The AD patients performed significantly worse than the DLB patients on orientation to time, delayed recall subtests on the Mini-Mental State Examination, and logical memory subtests 1 and 2 of the Revised Wechsler Memory Scale. The DLB patients performed significantly worse than the AD patients on the attention, repetition, and pentagon copying subtests of the Mini-Mental State Examination, the constructional praxis subtests of the Alzheimer's Disease Assessment Scale-cognitive component-Japanese version, the Frontal Assessment Battery total score, Raven's Coloured Progressive Matrices (RCPM) sets A, AB, and B, and backward digit span. Discriminant analyses between AD and DLB established the key variables as Logical Memory 1, Logical Memory 2, backward digit span, RCPM, and delayed recall on the Mini-Mental State Examination. We inferred the AD-DLB discriminant index from the following discriminant analyses: AD-DLB discriminant index = (Backward digit span score + RCPM set B score) - (Logical Memory 1 score + Logical Memory 2 score), which offered a highly favourable value for diagnostic utility.
The AD-DLB discriminant index, consisting of backward digit span, RCPM set B, and logical memory 1 and 2, is useful to differentiate between AD and DLB.
本研究旨在确定一种有助于对阿尔茨海默病(AD)和路易体痴呆(DLB)进行临床鉴别诊断的神经心理学工具。
我们使用涵盖一般认知、额叶认知功能、非言语抽象推理、工作记忆与注意力以及言语记忆的神经心理学测试,对402例AD患者和38例DLB患者进行了检查。采用逐步法进行判别分析,以确定最能区分AD和DLB的指标。

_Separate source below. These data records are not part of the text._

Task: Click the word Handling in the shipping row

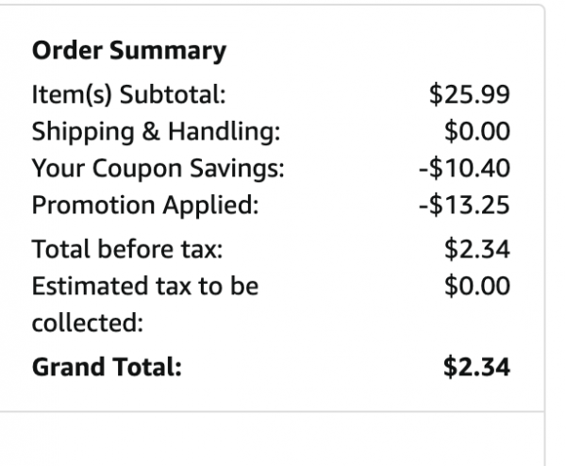Action: pyautogui.click(x=225, y=131)
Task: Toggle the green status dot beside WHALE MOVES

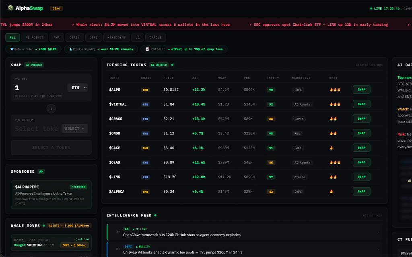Action: [x=43, y=225]
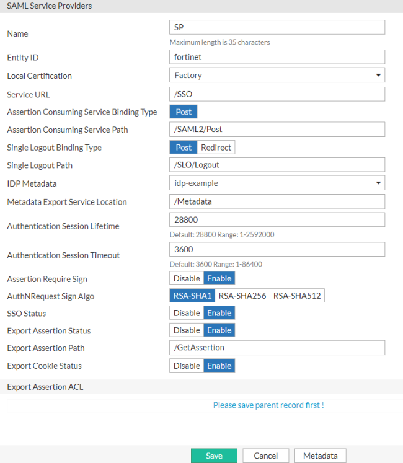Click the Export Assertion Path field
Screen dimensions: 403x463
277,348
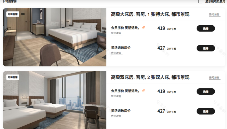Open 房间详情 for 高级大床房

[x=214, y=14]
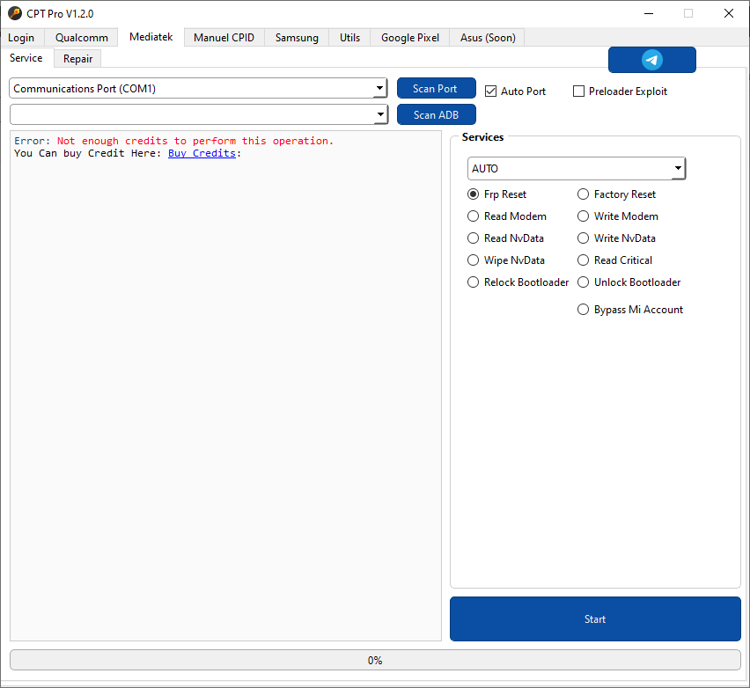This screenshot has height=688, width=750.
Task: Select the Bypass Mi Account option
Action: click(x=583, y=309)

在时间定向、简易精神状态检查表的延迟回忆子测试以及修订韦氏记忆量表的逻辑记忆子测试1和2方面,AD患者的表现显著差于DLB患者。在简易精神状态检查表的注意力、复述和画五边形子测试、阿尔茨海默病评估量表 - 认知部分 - 日语版的结构运用子测试、额叶评估量表总分、瑞文彩色渐进矩阵(RCPM)A组、AB组和B组以及倒背数字广度方面,DLB患者的表现显著差于AD患者。AD与DLB之间的判别分析确定关键变量为逻辑记忆1、逻辑记忆2、倒背数字广度、RCPM以及简易精神状态检查表的延迟回忆。我们从以下判别分析中推断出AD - DLB判别指数:AD - DLB判别指数 =(倒背数字广度得分 + RCPM B组得分)-(逻辑记忆1得分 + 逻辑记忆2得分),该指数在诊断效用方面具有很高的价值。
由倒背数字广度、RCPM B组以及逻辑记忆1和2组成的AD - DLB判别指数,有助于区分AD和DLB。